Murillo Mello

Já em cartaz nos cinemas, “Invocação do Mal 4: O Último Ritual”, o quarto e último filme da franquia que fez muita gente dormir de luz acesa. Mas calma: dessa vez, além dos sustos, tem emoção e até um final que surpreende, e não é aquele terror puro sangue, não. É mais coração, sabe?

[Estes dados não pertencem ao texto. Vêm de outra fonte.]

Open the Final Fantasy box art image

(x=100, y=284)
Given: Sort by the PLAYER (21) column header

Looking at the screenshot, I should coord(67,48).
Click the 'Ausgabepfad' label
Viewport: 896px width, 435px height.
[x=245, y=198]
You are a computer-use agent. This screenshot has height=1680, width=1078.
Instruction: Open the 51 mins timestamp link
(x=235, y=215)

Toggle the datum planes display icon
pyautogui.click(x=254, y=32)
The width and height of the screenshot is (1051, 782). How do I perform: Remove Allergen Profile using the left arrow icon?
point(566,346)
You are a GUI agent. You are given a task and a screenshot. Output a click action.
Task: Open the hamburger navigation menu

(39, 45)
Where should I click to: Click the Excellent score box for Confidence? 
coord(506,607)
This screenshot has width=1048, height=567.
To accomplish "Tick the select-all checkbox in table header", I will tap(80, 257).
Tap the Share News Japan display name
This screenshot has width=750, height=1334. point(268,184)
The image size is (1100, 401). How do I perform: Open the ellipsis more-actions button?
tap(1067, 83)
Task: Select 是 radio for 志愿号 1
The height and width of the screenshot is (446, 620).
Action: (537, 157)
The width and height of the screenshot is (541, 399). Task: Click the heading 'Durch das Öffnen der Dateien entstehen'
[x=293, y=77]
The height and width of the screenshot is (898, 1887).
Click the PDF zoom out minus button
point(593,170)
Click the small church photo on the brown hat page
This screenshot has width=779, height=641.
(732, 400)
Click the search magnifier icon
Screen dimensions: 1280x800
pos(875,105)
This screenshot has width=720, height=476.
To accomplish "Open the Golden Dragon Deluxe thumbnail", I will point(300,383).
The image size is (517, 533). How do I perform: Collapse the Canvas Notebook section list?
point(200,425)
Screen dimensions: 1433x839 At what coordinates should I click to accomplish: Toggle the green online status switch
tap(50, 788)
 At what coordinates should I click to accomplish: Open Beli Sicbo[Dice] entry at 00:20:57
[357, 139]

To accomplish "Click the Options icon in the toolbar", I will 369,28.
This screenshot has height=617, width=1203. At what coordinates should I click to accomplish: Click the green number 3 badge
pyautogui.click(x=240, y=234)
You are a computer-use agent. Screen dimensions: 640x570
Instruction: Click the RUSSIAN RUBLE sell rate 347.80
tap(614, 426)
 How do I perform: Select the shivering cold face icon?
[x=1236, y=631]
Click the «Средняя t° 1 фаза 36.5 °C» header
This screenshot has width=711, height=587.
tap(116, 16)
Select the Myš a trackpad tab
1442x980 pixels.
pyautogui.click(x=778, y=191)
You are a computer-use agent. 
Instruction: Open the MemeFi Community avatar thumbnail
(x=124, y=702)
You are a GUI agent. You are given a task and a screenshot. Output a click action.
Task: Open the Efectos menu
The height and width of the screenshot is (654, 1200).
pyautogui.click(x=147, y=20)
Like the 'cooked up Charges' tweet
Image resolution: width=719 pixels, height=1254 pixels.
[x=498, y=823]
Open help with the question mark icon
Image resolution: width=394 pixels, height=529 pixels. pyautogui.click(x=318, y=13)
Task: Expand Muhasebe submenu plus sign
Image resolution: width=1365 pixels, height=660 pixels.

Ed e Lorraine Warren, aquele casal que já enfrentou de tudo, voltam pra encarar um caso sinistro envolvendo um espelho amaldiçoado e uma família em apuros. E pra piorar, a filha deles é possuída e Ed tá se recuperando de um infarto. Ou seja: tensão total. Mas o filme vira o jogo e entrega um final que ninguém esperava e até umas homenagens pros fãs de longa data.

Tem gente conhecida aparecendo na cena final, tipo Lili Taylor, Mackenzie Foy e Frances O’Connor, só pra deixar aquele gostinho de despedida bem feito. A ambientação nos anos 80 tá caprichada, cheia de sombras e aquele som que faz qualquer barulho virar susto.

New Line Cinema (divulgação)

A direção do Michael Chaves, que já levou umas críticas antes, agora acerta o tom: mistura bem os momentos de pavor com cenas mais humanas. E o casal central, interpretado por Patrick Wilson e Vera Farmiga, tá afiado, mais vulnerável, mais intenso, mais real.

Com 2h15 de duração, “Invocação do Mal 4: O Último Ritual ” não é só mais um filme de terror. É o encerramento de uma saga que começou com medo e terminou com fé. Para quem acompanhou desde o começo, é aquele tipo de final que deixa a luz acesa, mas o coração quentinho.